Technical Questions About an LTD Requirement. After laying out their case for why an LTD requirement might make sense, the ANPR asks a number of technical questions about how, if the agencies do choose to go down this path, an LTD requirement ought to work. Paraphrasing, the agencies’ questions here include:
Who? To whom should the requirement apply? The ANPR says it is mainly concerned with Category II and Category III firms, the threshold for which generally starts at $250 billion in total assets.2 If that is the case, should these rules apply to all banking organizations with above $250 billion in total assets, or only to a subset of this group? If a subset, what factors should the agencies use to determine whether a firm is in scope?
Where? Regardless of the firms to which a new rule applies, should the LTD be required to be issued at the holding company level or at the bank level? A mix of both? Would internal issuance (e.g. issuance between the bank and its parent holding company) be okay, or should only external issuance (that is, to the market) count?
How much? How much LTD should be required? Current requirements for US GSIBs include a requirement measured as a percentage of risk-weighted assets and a separate leverage-based measure. Are both of those appropriate here?
What counts? What should count as LTD? For instance, should the requirements that apply for a debt instrument to count as LTD when issued by a GSIB (e.g., that the instrument be “plain vanilla”) apply here?
How Should Foreign Banks Be Treated? What about the U.S. operations of foreign GSIBs, such as the U.S. subsidiaries of Deutsche Bank and Credit Suisse? These firms are already required to organize their operations in the United States under intermediate holding companies (IHCs), which then are in turn required by U.S. rules to issue (internal) TLAC at the IHC level. Are additional rules a good idea for these firms, too?

■ DATA BLOCK ■
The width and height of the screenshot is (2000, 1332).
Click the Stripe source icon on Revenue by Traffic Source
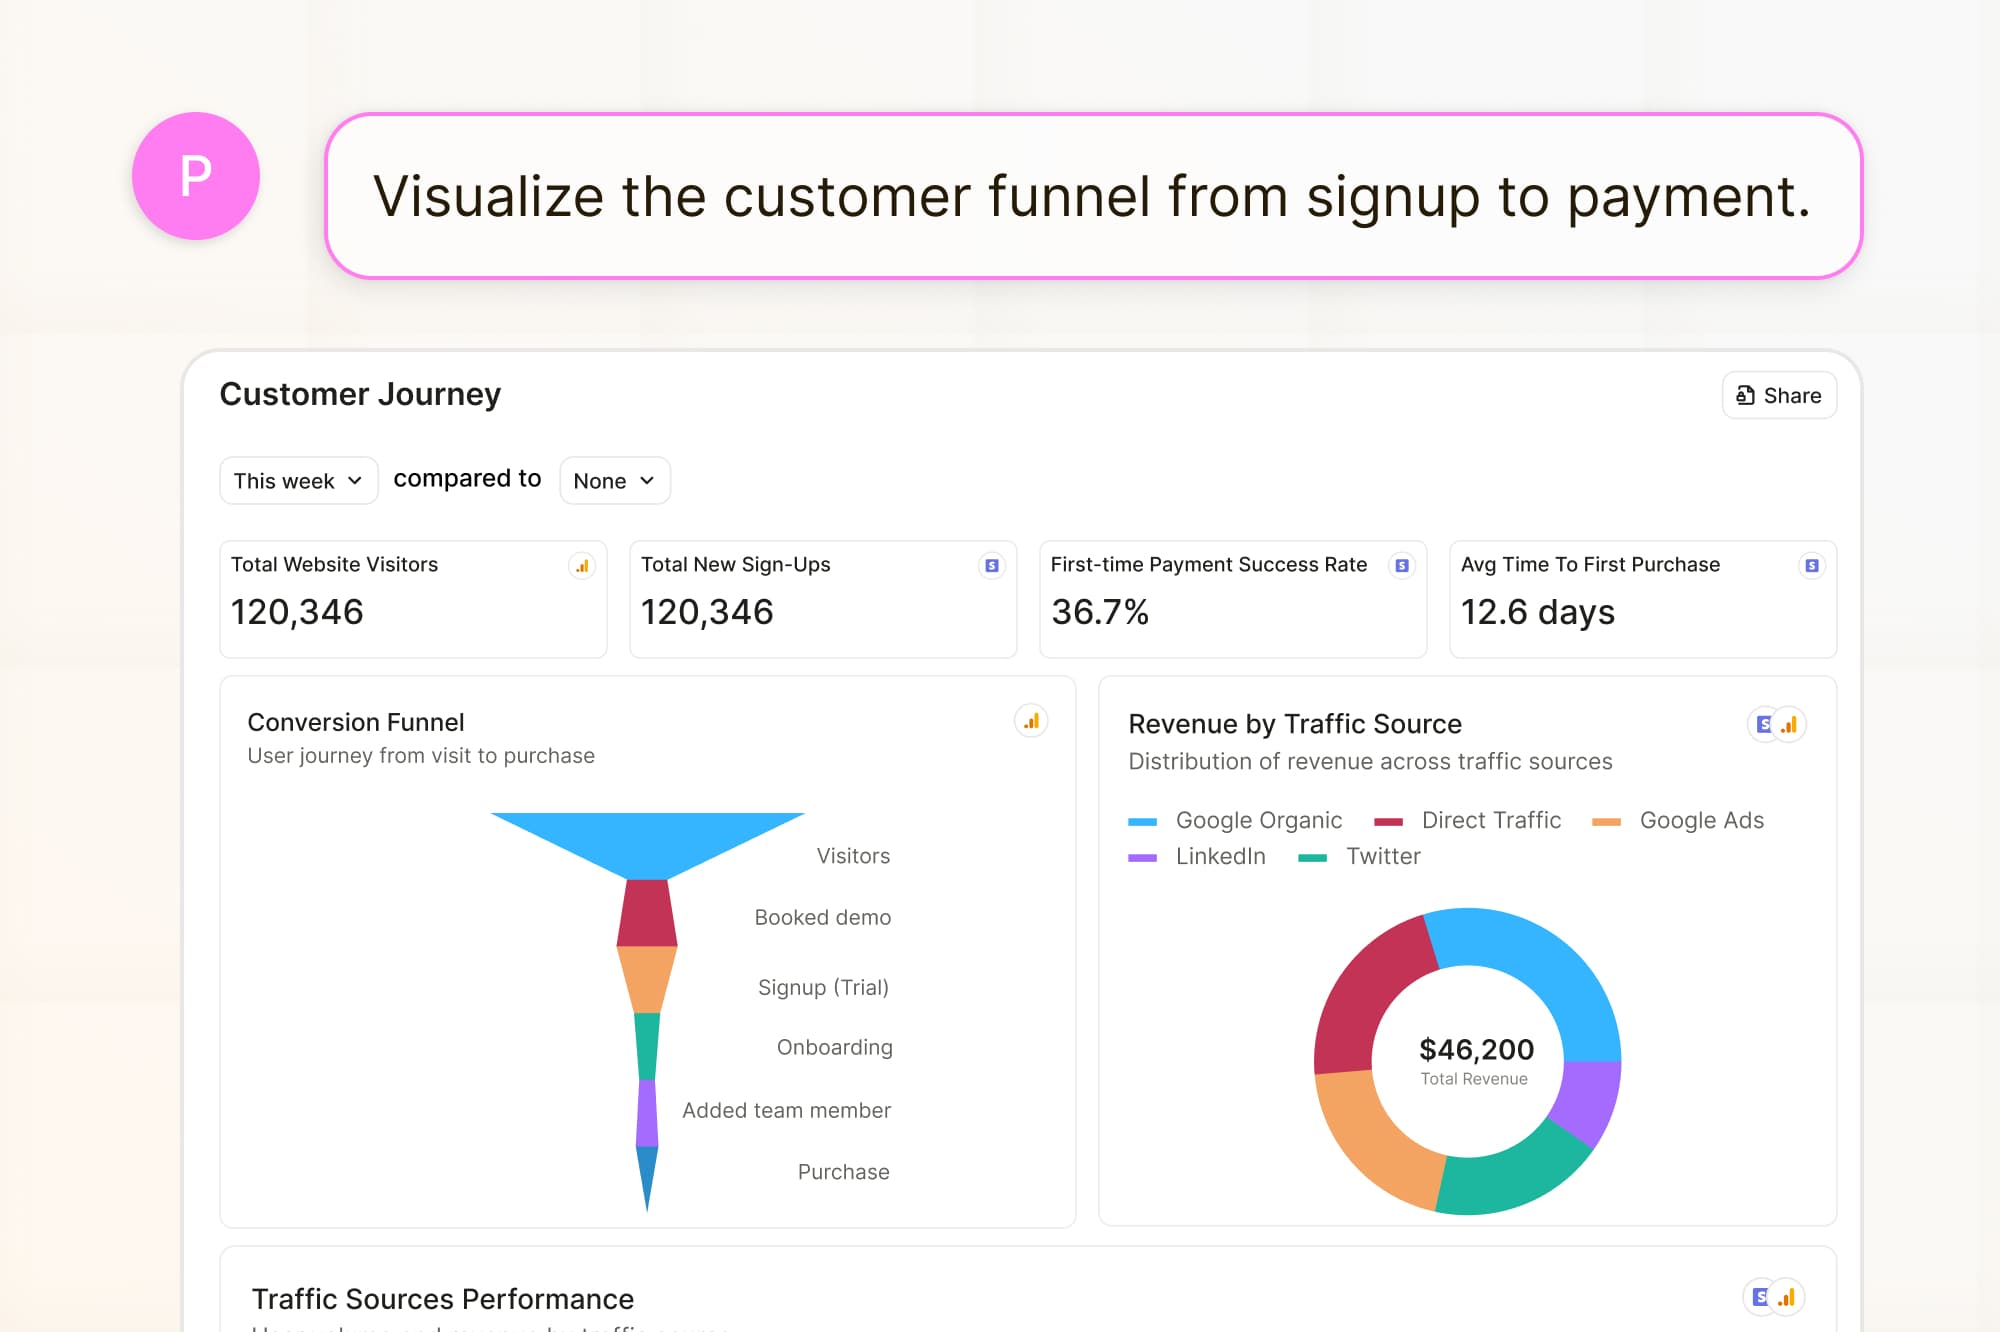(x=1766, y=724)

■ WORK INSTRUCTIONS ■
Reproduce the passage about an LTD requirement word for word, between "How much? How" and "these firms, too?", inclusive.

■ IN RESPONSE ■
How much? How much LTD should be required? Current requirements for US GSIBs include a requirement measured as a percentage of risk-weighted assets and a separate leverage-based measure. Are both of those appropriate here?
What counts? What should count as LTD? For instance, should the requirements that apply for a debt instrument to count as LTD when issued by a GSIB (e.g., that the instrument be “plain vanilla”) apply here?
How Should Foreign Banks Be Treated? What about the U.S. operations of foreign GSIBs, such as the U.S. subsidiaries of Deutsche Bank and Credit Suisse? These firms are already required to organize their operations in the United States under intermediate holding companies (IHCs), which then are in turn required by U.S. rules to issue (internal) TLAC at the IHC level. Are additional rules a good idea for these firms, too?